No contexto geográfico, Cardoso ressalta que as regiões Norte e Nordeste confirmam a maior probabilidade de abrigar os nem nem, mas também aí as diferenças são menores hoje do que no início dos anos 2000. O pesquisador destaca que, ao analisar as condições de oferta de ensino público nos municípios e a qualidade do mercado de trabalho, percebeu uma perda de intensidade no indicador de investimento municipal na rede escolar. Houve melhora das condições de escolaridade da maioria dos municípios brasileiros e, com isso, reduziu-se a desigualdade entre eles e o efeito diferencial nas chances de um jovem ser nem nem. “Lá em 2000, a chance de você ter um nem nem em decorrência das ofertas de escolaridade estava linearmente relacionada com a oferta escolar. Em 2010, este fator desaparece. Isso revela que houve investimento de política pública no setor educacional.”

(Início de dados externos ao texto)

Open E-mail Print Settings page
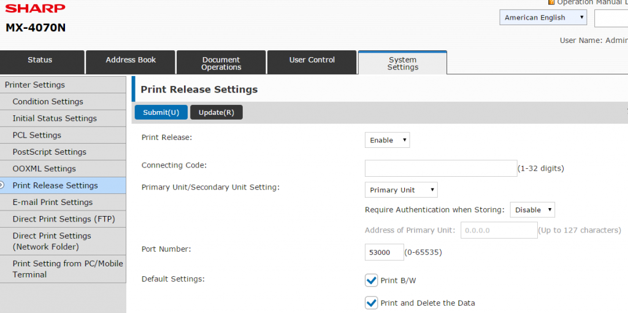Image resolution: width=628 pixels, height=313 pixels. click(x=53, y=203)
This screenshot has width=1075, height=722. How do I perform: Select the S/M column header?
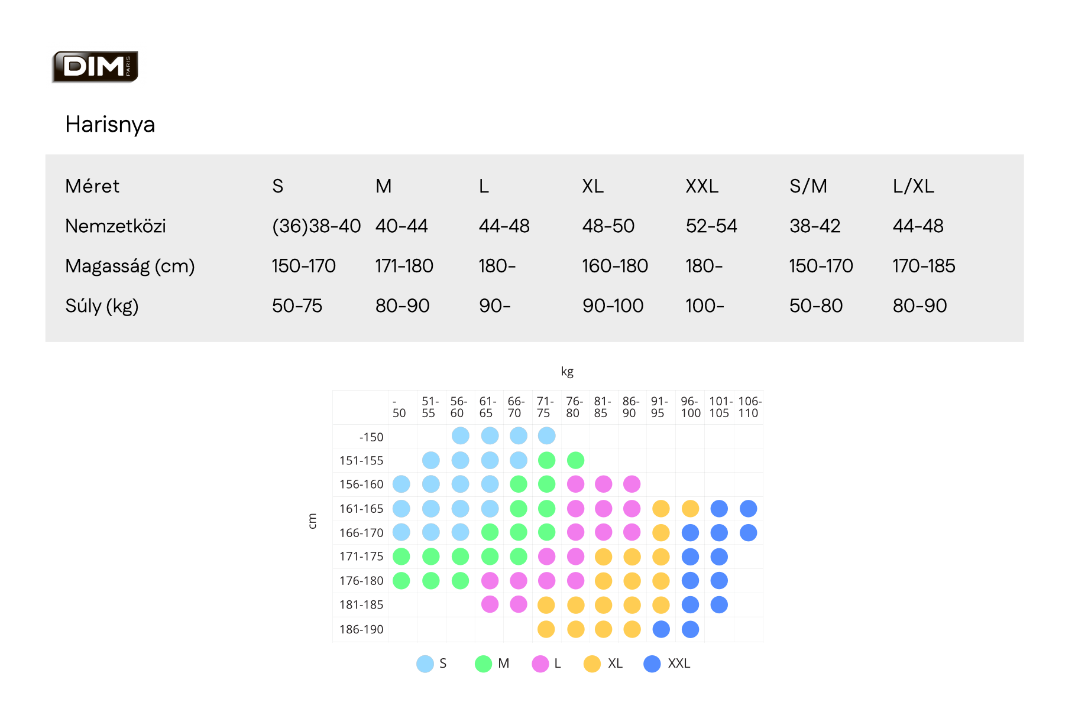808,186
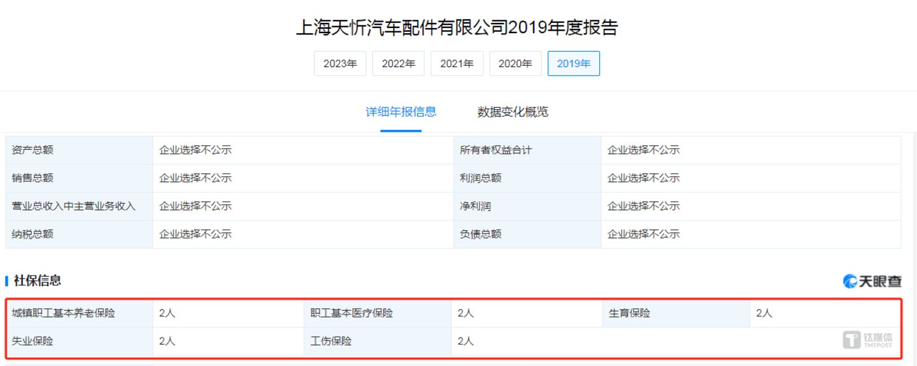Select the 2023年 report year button
The width and height of the screenshot is (917, 366).
pyautogui.click(x=340, y=64)
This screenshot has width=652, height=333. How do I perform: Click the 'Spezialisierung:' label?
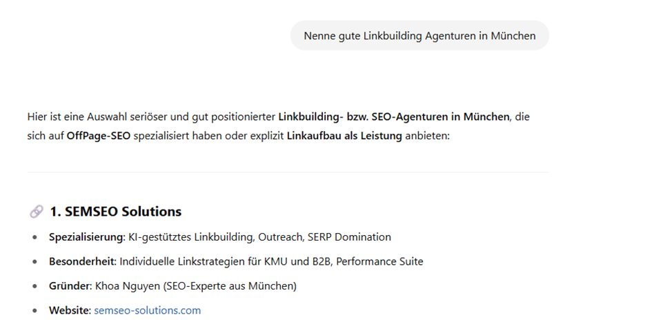point(88,237)
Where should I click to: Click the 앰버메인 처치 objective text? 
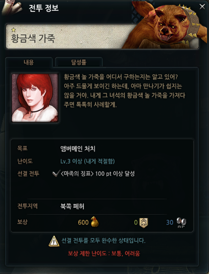click(78, 149)
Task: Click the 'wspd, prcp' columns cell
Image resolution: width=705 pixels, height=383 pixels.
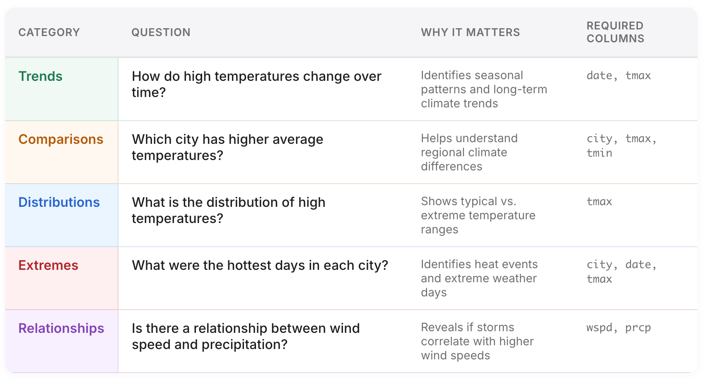Action: pos(618,327)
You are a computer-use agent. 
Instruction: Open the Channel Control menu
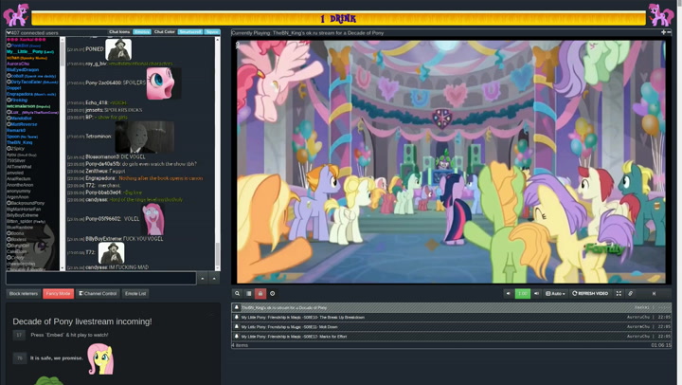(98, 294)
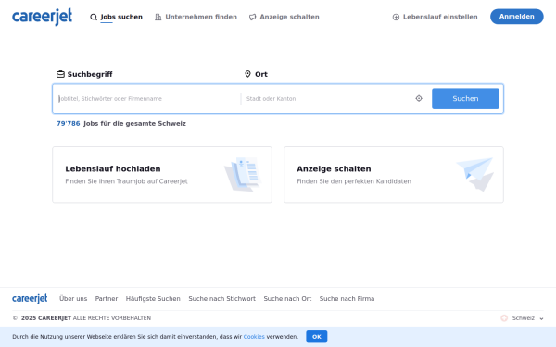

Para Cardoso, não há dúvidas de que o crescimento econômico e o maior acesso à renda têm efeitos multiplicadores importantes. Ele enfatiza o fato de que as taxas nem nem de exclusão são muito mais altas nas famílias de baixa renda, o que força a pensar na importância das políticas de distribuição de renda, seja através de programas de transferência condicional (bolsa família, por exemplo), seja a política de valorização do salário mínimo. “Tornam-se especialmente importantes as políticas de estímulo de permanência dos jovens mais pobres na escola, as políticas de cotas para estudantes em escolas públicas e para negros no ensino superior. São medidas desta natureza que oferecem perspectivas de crescimento individual. Os jovens nesta condição de nem nem vão carregar para o resto de suas vidas o impacto desta fase. O efeito do desemprego prolongado afeta de forma permanente a pessoa. Estamos em uma condição melhor hoje do que há 10 anos, mas há ainda muito por fazer”, finaliza.